▶ _文本节选_
┏━━
说起来,这条路可真是它们的洞天福地,路北的林子可以安家落户,路南的食堂吃喝管够,饱食终日、优哉游哉,试问这样的“鹊生”夫复何求?有倒是心宽体胖,这些养尊处优的鸟儿个个都毛色油亮,肚子滚圆,偶尔还能看到一两只连起飞都困难的XXL号喜鹊,我真担心它们会不会得什么“富贵病”。幸而,这是一所医科院校,但愿哪天会有白衣天使来给这些鸟儿测测血脂、量量血糖,再配些苦兮兮的药食投喂给它们。

可惜,我的这点好心喜鹊们非但没感应到分毫,反而还恩将仇报!
┗━━
▶ _所给资料_
┏━━
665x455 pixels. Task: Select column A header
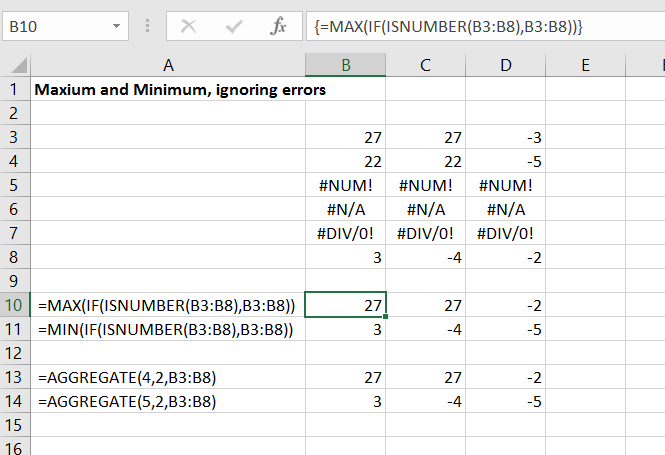(x=167, y=66)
┗━━
▶ _练习任务_
[a] 在这段写喜鹊的文字中,作者所在的学校是什么类型的院校?
[b] 根据这段写喜鹊的文字,判断下列说法是否相符:(i) 喜鹊在路南的林子里安家;(ii) 作者担心喜鹊会得“富贵病”;(iii) 喜鹊感应到了作者的好心。
[c] 从最后一句之后续写这段写喜鹊的文字。

▶ _参考答案_
[a] 医科院校。

[b]
(i) 否:“路北的林子可以安家落户”
(ii) 是:“我真担心它们会不会得什么“富贵病””
(iii) 否:“我的这点好心喜鹊们非但没感应到分毫”

[c]
纵然我再讨厌这片乱糟糟的树,但像今天这样骄阳似火的日子,我还是很期待它们的庇护,我撑着遮阳伞,一心捡树阴浓的地方走。过去半年,这个曾经容纳万人的校园只短暂热闹过一个月,眼下假期将至,校园再次空空荡荡。我抬眼看了看路南的食堂,那里曾是整个校园最热闹的地方,现在却冷冷清清,好几个餐厅大半年里连门都没有开过,小小一株病毒,竟能将人类世界搅得天翻地覆,真是……我正想抚今追昔感慨一番,突然手中的伞柄传来一股轻微的振动,像是有不明飞行物紧贴着伞面划过。真奇怪,这大白天的,难道有UFO?我被自己这个科幻感十足的猜测吓了一跳。不,不会,就算真有飞碟,外星人也不会对我这把毫无科技含量的阳伞感兴趣。想到此,我立刻稳住了心神,看来还是来自地球的攻击可能性更大些。是有人恶作剧吗?不,不可能。一路走来我可是连个人影都没瞧见,二楼三楼更是尘封已久,没人可以站到窗前“天女散花”。难道是树叶?不,也不可能,即便树叶碰巧落在伞上,也该是轻飘飘的,哪儿会有这么大的动静?那,会是什么?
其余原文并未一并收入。